--- INFORMATION Enclosed Below ---

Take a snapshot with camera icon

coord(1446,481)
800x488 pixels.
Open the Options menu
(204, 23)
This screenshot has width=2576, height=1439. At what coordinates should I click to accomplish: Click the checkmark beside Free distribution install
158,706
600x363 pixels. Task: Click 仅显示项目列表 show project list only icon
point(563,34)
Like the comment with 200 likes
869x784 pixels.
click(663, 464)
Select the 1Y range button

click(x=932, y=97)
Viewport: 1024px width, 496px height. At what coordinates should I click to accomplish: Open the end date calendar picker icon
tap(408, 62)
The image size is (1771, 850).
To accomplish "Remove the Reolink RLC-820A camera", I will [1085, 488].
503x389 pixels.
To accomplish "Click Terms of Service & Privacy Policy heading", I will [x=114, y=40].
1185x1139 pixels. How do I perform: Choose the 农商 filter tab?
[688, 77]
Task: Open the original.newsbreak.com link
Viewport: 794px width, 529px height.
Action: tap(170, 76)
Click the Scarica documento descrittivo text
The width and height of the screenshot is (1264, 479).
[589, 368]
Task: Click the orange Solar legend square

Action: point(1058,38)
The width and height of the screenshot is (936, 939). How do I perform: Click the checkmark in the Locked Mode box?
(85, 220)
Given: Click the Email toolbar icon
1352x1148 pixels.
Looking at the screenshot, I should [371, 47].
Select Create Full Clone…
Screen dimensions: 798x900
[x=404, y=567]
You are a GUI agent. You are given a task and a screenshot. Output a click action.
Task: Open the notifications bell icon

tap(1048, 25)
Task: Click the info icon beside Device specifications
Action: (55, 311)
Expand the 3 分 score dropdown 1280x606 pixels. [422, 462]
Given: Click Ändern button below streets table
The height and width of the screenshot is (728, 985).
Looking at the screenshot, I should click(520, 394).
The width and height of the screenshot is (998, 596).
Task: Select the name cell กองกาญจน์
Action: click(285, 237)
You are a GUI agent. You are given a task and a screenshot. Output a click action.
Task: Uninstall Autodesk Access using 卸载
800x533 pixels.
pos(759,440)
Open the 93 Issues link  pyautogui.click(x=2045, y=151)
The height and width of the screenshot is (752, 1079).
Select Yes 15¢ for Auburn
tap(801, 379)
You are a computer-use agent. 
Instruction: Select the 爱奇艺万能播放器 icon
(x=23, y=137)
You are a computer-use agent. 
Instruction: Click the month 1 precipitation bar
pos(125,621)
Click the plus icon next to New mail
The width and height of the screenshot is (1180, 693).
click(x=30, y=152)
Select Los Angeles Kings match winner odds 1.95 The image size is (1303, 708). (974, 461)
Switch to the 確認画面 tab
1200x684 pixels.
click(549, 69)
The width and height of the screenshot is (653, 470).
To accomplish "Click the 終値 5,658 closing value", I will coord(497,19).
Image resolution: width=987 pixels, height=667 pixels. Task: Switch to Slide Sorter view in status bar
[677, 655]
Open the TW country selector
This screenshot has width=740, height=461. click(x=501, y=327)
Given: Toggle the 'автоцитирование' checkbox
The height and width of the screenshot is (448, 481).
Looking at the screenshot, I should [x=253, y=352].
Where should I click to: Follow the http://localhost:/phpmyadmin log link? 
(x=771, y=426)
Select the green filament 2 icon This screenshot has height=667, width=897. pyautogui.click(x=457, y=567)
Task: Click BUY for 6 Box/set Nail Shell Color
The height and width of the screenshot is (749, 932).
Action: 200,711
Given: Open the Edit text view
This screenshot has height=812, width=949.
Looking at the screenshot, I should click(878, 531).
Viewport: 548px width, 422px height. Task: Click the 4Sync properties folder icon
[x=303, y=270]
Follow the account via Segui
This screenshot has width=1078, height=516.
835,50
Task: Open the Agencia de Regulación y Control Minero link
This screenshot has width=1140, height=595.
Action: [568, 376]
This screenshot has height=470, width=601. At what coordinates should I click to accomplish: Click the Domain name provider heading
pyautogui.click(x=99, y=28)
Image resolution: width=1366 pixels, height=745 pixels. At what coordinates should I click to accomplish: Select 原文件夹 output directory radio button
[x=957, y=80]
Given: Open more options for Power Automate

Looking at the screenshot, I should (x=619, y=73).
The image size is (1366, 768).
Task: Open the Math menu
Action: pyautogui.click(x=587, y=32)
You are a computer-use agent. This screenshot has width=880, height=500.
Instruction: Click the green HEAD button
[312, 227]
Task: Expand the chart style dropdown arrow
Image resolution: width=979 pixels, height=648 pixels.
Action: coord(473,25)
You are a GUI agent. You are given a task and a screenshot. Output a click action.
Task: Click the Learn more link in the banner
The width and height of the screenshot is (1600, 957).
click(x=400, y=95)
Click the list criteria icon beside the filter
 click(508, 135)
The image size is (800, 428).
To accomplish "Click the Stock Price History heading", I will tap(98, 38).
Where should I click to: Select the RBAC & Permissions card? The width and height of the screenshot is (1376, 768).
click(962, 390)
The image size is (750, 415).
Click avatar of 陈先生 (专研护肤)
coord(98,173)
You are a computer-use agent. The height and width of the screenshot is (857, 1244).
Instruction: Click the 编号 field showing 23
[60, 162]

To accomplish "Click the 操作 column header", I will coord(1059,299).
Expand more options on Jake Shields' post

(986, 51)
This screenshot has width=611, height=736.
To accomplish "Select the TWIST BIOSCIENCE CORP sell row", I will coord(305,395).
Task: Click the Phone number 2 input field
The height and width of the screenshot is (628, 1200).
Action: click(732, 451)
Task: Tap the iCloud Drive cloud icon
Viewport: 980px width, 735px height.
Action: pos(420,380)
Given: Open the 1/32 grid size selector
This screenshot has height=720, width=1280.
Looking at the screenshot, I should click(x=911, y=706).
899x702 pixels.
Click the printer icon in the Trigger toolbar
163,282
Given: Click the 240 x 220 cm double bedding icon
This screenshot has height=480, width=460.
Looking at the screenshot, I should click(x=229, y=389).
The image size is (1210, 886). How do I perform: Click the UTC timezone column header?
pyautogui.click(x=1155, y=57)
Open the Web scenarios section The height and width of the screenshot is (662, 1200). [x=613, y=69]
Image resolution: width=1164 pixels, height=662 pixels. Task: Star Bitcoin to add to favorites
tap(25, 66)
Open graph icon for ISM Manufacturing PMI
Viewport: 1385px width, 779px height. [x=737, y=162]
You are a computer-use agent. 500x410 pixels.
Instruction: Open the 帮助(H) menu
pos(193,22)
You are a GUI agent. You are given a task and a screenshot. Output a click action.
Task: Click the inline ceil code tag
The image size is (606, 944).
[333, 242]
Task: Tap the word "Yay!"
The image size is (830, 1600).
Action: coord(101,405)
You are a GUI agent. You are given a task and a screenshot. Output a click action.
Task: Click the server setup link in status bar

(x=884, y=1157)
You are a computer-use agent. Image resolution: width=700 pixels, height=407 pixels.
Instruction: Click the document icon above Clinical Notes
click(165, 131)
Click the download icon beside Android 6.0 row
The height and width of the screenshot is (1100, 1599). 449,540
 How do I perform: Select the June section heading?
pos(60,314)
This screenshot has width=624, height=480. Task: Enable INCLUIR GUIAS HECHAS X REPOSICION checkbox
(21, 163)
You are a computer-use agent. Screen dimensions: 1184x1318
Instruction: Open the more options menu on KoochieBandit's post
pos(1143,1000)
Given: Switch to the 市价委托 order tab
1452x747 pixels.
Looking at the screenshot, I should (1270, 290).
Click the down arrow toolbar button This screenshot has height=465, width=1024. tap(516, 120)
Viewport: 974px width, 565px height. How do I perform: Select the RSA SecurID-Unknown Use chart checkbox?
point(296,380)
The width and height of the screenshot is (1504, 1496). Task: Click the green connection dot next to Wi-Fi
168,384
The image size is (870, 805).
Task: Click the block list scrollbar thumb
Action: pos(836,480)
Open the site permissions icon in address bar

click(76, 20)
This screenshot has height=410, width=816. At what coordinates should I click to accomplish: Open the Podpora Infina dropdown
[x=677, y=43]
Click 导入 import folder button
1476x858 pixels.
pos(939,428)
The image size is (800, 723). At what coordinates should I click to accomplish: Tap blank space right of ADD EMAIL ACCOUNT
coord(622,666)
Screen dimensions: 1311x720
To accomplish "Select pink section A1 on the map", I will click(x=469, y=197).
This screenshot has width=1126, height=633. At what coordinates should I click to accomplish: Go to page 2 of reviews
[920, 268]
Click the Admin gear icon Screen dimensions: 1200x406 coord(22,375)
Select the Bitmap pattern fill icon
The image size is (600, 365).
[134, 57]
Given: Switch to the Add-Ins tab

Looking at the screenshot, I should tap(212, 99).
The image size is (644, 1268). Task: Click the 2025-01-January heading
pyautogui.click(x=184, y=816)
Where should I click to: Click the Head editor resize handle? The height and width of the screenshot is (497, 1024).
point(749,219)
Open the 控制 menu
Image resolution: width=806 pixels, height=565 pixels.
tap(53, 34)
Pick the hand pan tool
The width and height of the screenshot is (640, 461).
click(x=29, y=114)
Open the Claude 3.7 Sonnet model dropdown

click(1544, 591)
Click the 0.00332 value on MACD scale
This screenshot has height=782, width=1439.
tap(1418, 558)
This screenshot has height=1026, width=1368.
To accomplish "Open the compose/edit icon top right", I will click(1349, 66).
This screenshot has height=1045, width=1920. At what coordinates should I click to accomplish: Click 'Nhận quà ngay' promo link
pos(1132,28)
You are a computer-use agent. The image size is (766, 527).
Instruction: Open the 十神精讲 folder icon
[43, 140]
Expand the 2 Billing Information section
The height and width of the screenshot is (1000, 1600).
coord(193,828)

--- End of Enclosed INFORMATION ---

## PROBLEM DETAILS
An exact copy of the lines above, from the one containing "The image size is (750, 415)." down to the one containing "Open the Web" and including both, is the whole answer; retype it and nothing else.

## WRITTEN REPLY
The image size is (750, 415).
Click avatar of 陈先生 (专研护肤)
coord(98,173)
You are a computer-use agent. The height and width of the screenshot is (857, 1244).
Instruction: Click the 编号 field showing 23
[60, 162]

To accomplish "Click the 操作 column header", I will coord(1059,299).
Expand more options on Jake Shields' post

(986, 51)
This screenshot has width=611, height=736.
To accomplish "Select the TWIST BIOSCIENCE CORP sell row", I will coord(305,395).
Task: Click the Phone number 2 input field
The height and width of the screenshot is (628, 1200).
Action: click(732, 451)
Task: Tap the iCloud Drive cloud icon
Viewport: 980px width, 735px height.
Action: pos(420,380)
Given: Open the 1/32 grid size selector
This screenshot has height=720, width=1280.
Looking at the screenshot, I should click(x=911, y=706).
899x702 pixels.
Click the printer icon in the Trigger toolbar
163,282
Given: Click the 240 x 220 cm double bedding icon
This screenshot has height=480, width=460.
Looking at the screenshot, I should click(x=229, y=389).
The image size is (1210, 886). How do I perform: Click the UTC timezone column header?
pyautogui.click(x=1155, y=57)
Open the Web scenarios section The height and width of the screenshot is (662, 1200). [x=613, y=69]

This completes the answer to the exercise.